Since potassium-rich foodslike cabbage, is rich in vitamin K and vitamin C, it keeps bones strong by helping them absorb calcium. Vitamin K and vitamin C also play a vital role in blood clotting. It works by preventing platelets from sticking together, thus reducing the chance of forming clots.
You may not know this, but did you know cabbage is also great for cancer prevention? It has been shown to help prevent colon, breast, prostate, lung, and stomach cancers.
It’s thought that the sulfur-containing compound in cabbage inhibits the growth of cancer cells. The phytochemicals in cabbage leaves also increase the body’s ability to fight infections.
According to the National Cancer Institute, people who eat lots of cabbage in kimchi have a 40% lower risk of the progression of cancer cells than those who don’t.
One way cabbage helps proper digestion is by improving the function of your digestive system. Cabbage intake is full of fiber, which makes it easier to digest food. Fiber also increases the water in your stool, making it softer and easier to pass through your intestines.
Fiber also reduces constipation, so if you’re having trouble moving things, try adding some cabbage recipes to your diet.
Side Effects Of Eating Cabbage
Despite the health benefits of cabbage, there are some side effects to consider when eating it. For example, raw cabbage salad can cause gas and bloating. If you experience these symptoms, then you should avoid eating raw cabbage until you’ve talked to your doctor about what foods you can safely eat.
Also, a range of cabbage products can cause diarrhea if you overdo it on the veggies. So, be careful not to go overboard when trying out new recipes.
How To Eat Cabbage
If you want to enjoy all the health benefits of cabbage without any of its negative side effects, here are some tips on how to cook cabbage with olive oil:
1) Boil or steam it.
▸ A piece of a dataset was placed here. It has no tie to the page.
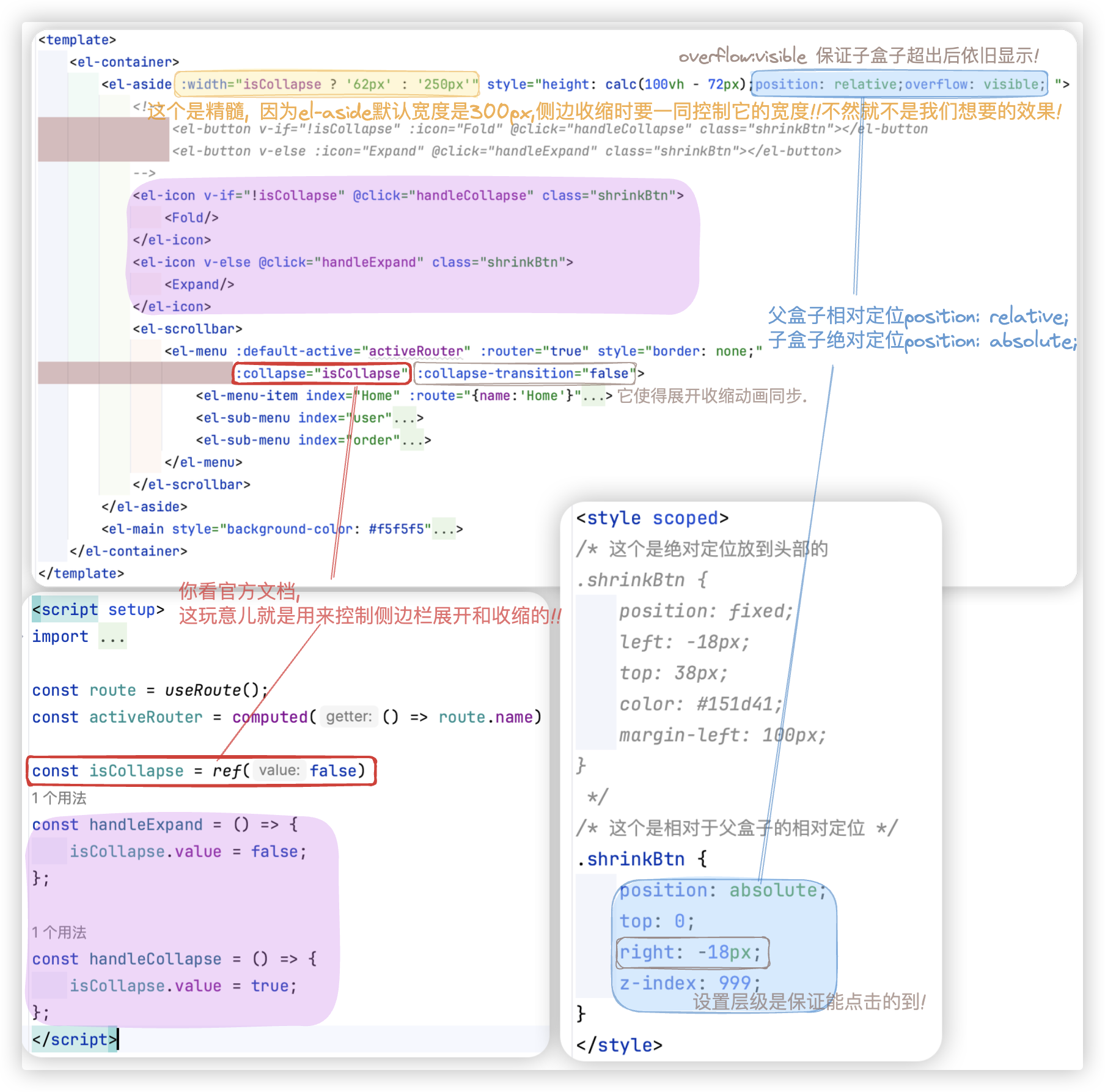Click the 'value:' inlay hint in ref

coord(279,770)

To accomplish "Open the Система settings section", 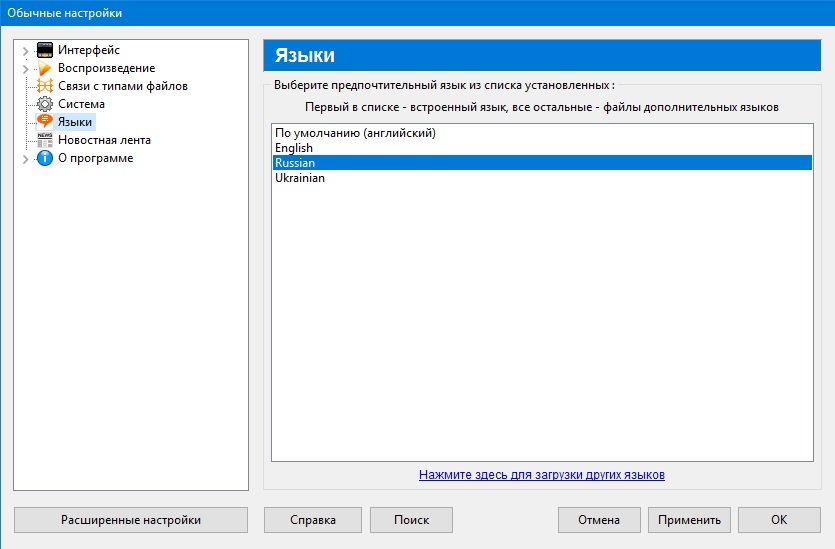I will (x=81, y=104).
This will destroy most of the harmful bacteria and toxins.
2) Add it to soups, stews, salads, sandwiches, wraps, stir-fries, pasta, and rice dishes.
3) Use it as a topping for pizza, burgers, tacos, and other fast plant-based foods.
4) Make coleslaw.
5) Try sautéing it in olive oil with garlic and onions.
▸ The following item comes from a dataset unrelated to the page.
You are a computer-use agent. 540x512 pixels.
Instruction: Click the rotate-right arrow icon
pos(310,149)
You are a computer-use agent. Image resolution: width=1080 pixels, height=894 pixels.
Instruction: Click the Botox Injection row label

6) Bake it into bread and muffins.
7) Mix it into mashed potatoes.
8) Slice it thinly and use it as a garnish for fish, chicken, and beef.
9) Chop it up and add it to salad dressings.
10) Toss it with pasta.
11) Sprinkle it on top of soup and add it to your cabbage soup diet.
12) Add it to omelets.
13) Add it to baked beans.
14) Use it to make kimchi.
15) Use it to make pickles.
16) Use it to make sauerkraut.
17) Use it to make coleslaw.
18) Use it to make slaw.
19) Use it to make chow mein noodles.
20) Use it to make potato chips.
Is Cabbage A Diuretic?
Yes, celery cabbage is a natural diuretic, meaning it causes you to lose excess fluid. However, it shouldn’t be used as a substitute for prescription medications.
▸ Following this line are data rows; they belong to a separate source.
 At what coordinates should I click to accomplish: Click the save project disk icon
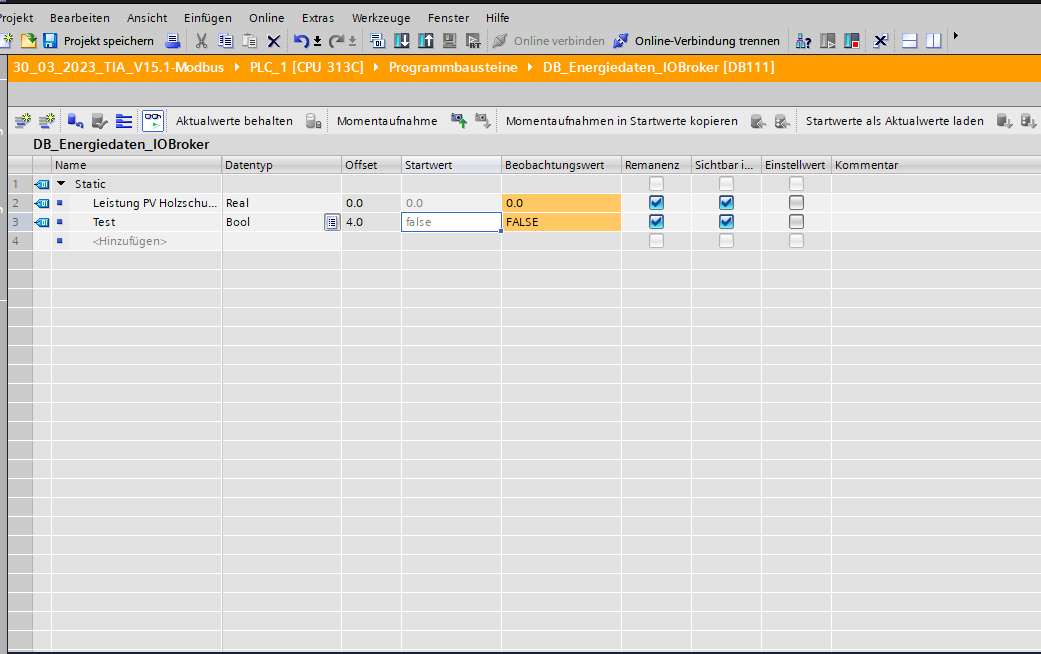pyautogui.click(x=50, y=41)
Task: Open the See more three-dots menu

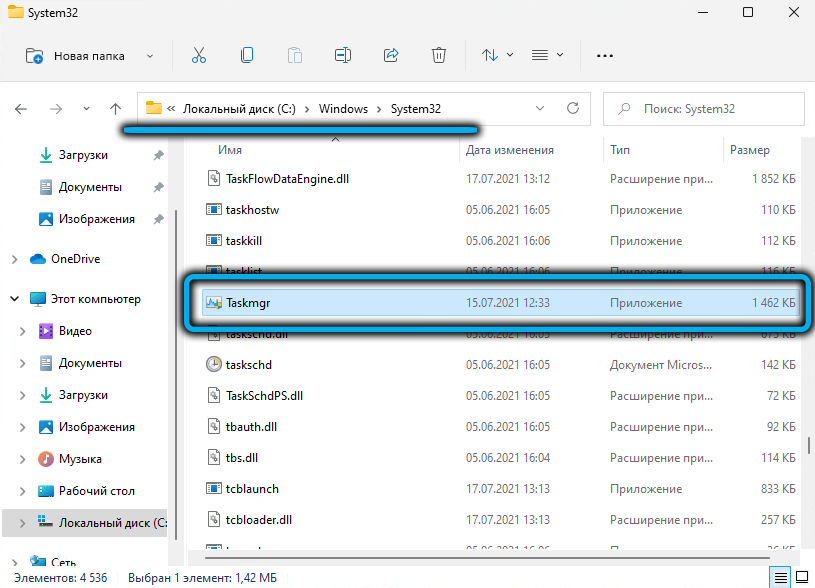Action: click(x=604, y=55)
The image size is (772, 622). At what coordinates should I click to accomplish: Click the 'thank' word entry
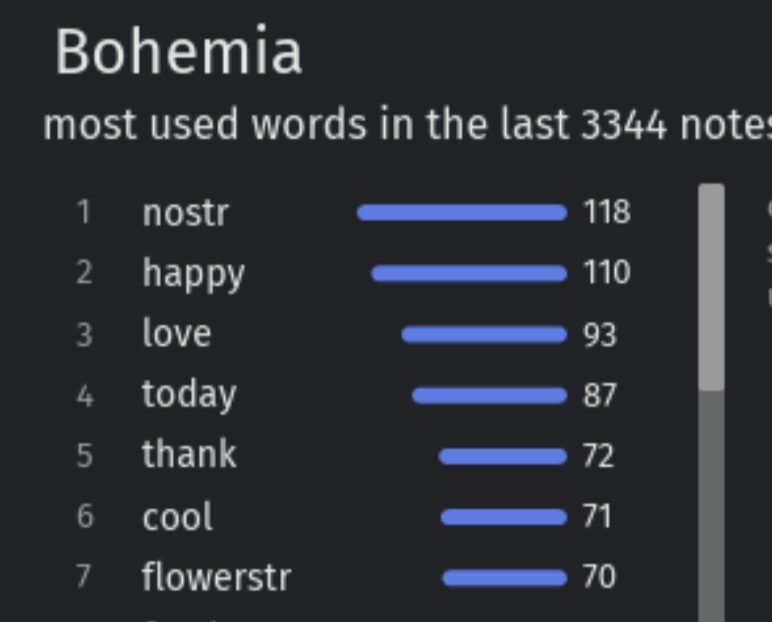(x=189, y=454)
The best way to use cabbage is to add it to your diet in small amounts. You can start off with one serving per day and gradually work up to three servings per day. You may also try drinking cabbage juice as the content in cabbage might help you lose weight as well.
Is Cabbage Acidic?
No, cabbage is not considered acidic. It’s alkaline. Forms of cabbage consumption shows no adverse effect on teeth enamel. It is also an excellent source of powerful antioxidants such as antioxidant anthocyanin.
To conclude, raw cabbage juice is undoubtedly a vegetable, and it’s packed with nutrients and vitamins. It’s also very versatile, so you can make many different dishes using it.
So, whip up a batch of coleslaw next time you need a quick meal! There are also other ways to make good use of pehnols in cabbage, such as stir-frying veggies, soup, salad, and healthy meal wraps.
Hey'all I'm Amy, a born foodie and diagnosed with celiac disease 7 years ago. I refused to cave into tasteless, boring gulten free food and create my own!
On my blog you'll find info & cool facts along with recipes, all on gluten free foods!